„Ich habe mir die Menschen ganz richtig vorgestellt: Dies setzt allem die Krone auf.“ Sie äußerte:
„Du entschuldigst wohl, ich muß meinem Vogel Futter geben.“
Aber den Vogel, der sie langweilte, vergaß sie gleich wieder und dachte einige Tage an nichts so inständig, wie an Jennys Aufschlüsse. Sie riefen phantastische Bilder hervor; und so oft Lola sich über diesen Vorstellungen ertappte, ekelten sie sie. Allmählich zogen sie sich zurück und warfen nur manchmal noch melancholische Schatten herauf. „Ach, daß es keine reine Liebe gibt.“
Ein Brief von Pai brachte sie davon ab. Pai schrieb aus Argentinien, wohin seine Geschäfte ihn genötigt hatten.

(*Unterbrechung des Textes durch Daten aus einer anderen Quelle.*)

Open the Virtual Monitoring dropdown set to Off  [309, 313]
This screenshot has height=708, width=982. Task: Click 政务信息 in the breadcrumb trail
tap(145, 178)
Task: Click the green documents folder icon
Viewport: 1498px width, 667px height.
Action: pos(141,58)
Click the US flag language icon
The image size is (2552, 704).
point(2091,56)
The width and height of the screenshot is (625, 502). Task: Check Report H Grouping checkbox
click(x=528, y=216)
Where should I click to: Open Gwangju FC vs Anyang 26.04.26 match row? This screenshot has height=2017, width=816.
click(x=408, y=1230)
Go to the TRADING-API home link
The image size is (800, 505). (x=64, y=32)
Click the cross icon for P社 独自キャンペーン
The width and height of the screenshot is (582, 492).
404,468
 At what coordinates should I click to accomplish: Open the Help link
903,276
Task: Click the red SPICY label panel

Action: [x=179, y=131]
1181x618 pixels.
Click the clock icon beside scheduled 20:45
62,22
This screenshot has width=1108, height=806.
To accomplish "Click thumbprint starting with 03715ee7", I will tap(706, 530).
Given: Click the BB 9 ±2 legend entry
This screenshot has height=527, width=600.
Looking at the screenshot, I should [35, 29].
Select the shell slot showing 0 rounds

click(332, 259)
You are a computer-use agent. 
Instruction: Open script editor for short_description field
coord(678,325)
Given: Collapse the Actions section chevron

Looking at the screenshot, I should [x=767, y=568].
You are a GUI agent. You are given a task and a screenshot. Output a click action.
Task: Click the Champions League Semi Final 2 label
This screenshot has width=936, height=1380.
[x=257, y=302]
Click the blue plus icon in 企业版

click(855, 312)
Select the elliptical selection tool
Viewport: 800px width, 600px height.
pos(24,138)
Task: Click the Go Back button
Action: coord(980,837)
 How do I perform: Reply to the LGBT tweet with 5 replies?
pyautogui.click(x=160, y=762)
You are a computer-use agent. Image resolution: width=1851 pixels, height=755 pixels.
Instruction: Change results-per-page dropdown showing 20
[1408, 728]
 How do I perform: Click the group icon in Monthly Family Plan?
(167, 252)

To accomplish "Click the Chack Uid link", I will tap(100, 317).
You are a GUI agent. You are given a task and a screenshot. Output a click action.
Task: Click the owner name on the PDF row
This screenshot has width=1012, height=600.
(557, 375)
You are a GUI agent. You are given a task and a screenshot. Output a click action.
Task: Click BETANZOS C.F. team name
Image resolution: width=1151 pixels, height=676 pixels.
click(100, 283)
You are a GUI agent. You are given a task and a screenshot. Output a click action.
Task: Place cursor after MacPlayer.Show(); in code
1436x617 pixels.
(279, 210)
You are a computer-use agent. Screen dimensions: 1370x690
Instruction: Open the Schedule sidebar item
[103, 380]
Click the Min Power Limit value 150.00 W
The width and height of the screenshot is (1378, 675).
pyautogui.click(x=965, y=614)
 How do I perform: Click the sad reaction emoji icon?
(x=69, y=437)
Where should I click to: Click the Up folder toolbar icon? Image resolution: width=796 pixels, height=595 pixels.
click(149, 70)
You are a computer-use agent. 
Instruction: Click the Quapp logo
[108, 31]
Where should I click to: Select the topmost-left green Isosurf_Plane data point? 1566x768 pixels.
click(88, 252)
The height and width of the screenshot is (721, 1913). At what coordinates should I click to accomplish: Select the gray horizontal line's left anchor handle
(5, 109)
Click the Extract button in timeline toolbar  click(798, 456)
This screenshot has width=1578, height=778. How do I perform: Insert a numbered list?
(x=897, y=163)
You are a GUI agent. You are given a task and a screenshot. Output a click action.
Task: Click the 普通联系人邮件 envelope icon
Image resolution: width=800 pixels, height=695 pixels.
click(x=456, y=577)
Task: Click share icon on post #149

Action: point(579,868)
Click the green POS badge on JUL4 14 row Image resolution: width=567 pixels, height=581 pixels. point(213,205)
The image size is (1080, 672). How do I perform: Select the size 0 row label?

„Es geht alles nach Wunsch, und ich darf hoffen, mich bald an dem Ziel zu sehen, das ich mir vorgesteckt habe: die Meinen sicher zu stellen und sie in meinem Lande zu vereinigen. Vorerst denke ich Dich, mein Kind, in nächster Zukunft dort aufzusuchen. Nur eine kurze Rückkehr nach Rio ist geboten.“
„Und dort hält dann wieder irgend etwas ihn fest,“ dachte Lola. „Das kennen wir doch.“
Sie glaubte Pai nicht mehr. Vielleicht hatte er die besten Absichten; aber so vieles war ihm wichtiger als Lola und lenkte ihn von ihr ab. Nach all den Jahren konnte er sich höchstens sagen: Ich habe eine Tochter, und den Gedanken an seine Tochter gern haben. Lola gern haben konnte er schwerlich: kannte er sie doch gar nicht.